The Bonds in JROTC A Color Guard detail pre-records the presentation of the colors GUSD events (Courtesy of CVHS AF JROTC)

The unexpected COVID-19 pandemic in 2020 has impacted the world with extreme measures, pushing society to adapt to a new form of normal life. However, people have begun to slowly adapt to the new environments and norms of the pandemic. 

Most schools began to utilize distance learning environments, allowing students to attend classes over online sessions. Despite the successful transitions of classes during the pandemic, not all classes were able to adapt as easily as others, such as physical education and music education.

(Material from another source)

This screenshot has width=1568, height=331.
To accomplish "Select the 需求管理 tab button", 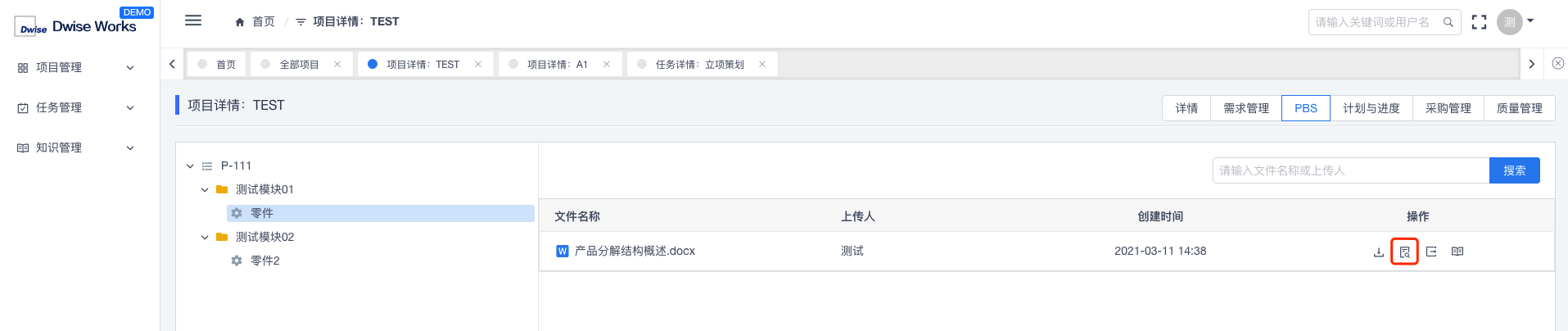I will (1246, 108).
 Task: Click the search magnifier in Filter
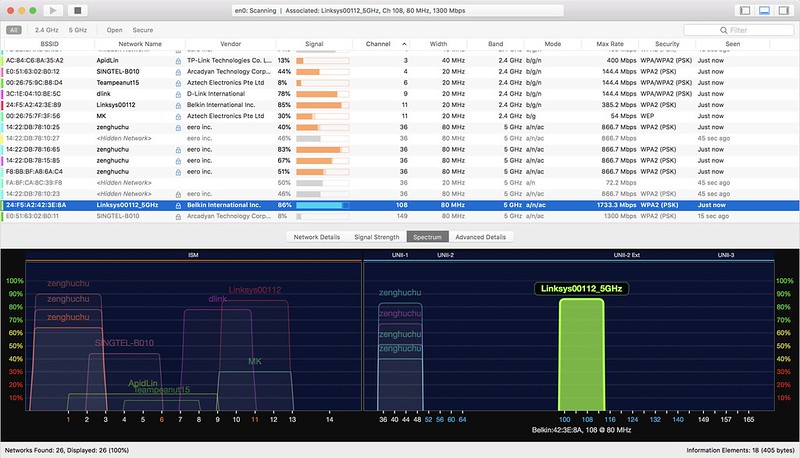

One example of these classes is the Air Force Junior Reserve Officer Training Corps (AFJROTC) program at Crescenta Valley High School in La Crescenta, California. AFJROTC is a student-centered program that develops character, citizenship and leadership in teenagers. Cadets follow and live by the Air Force’s Core Values: Integrity First, Service Before Self, and Excellence in All We Do. 

Part of its curriculum includes a foundation training called 30 Step, in which upperclassmen demonstrate and teach new cadets about basic drills, such as “Right Face” or “Parade Rest,” that is used as a grading criteria to conduct evaluations. However, this proved a significant challenge over the digital environment, according to Cadet Technical Sergeant Ryan Cho. 

“Trying to teach over Zoom was difficult,” Cho, a junior in the program, said. “Because 30 Step is best learned physically with someone to help you, making sure our AS1’s freshmen were understanding the procedures was extremely hard.” 

As upperclassmen tried to engage with their new underclassmen over the new environment, the obstacles of a virtual setting hindered abilities to communicate and bond over activities. With about a 1:3 ratio between upper and underclassmen, it was reportedly hard to make sure all of the new cadets were learning correctly. 

Despite the barriers of communication, the cadets were able to still find ways to make their program work. In order to encourage social interaction and cooperation, classes would include fun activities such as complicated riddles and online games. Popular team building activities amongst the cadets were games such as Among Us and Gartic Phone. 

Master Sergeant Alvin M. Johnson, a retired veteran from the Air Force and current Aerospace Science Instructor for the AFJROTC program at CVHS, said, “Our program is strong on student team building, and the bonds that we have with one another are extremely close. We are probably one of, or if the only, class that knows everyone in our program personally, which is one of the important aspects of JROTC.”  

Programs like the AFJROTC program that require in-person participation did face a variety of hardships but were able to make the best of it. Schools are now beginning to re-open as the pandemic ends, allowing classes to resume in-person and provide the full high school experience.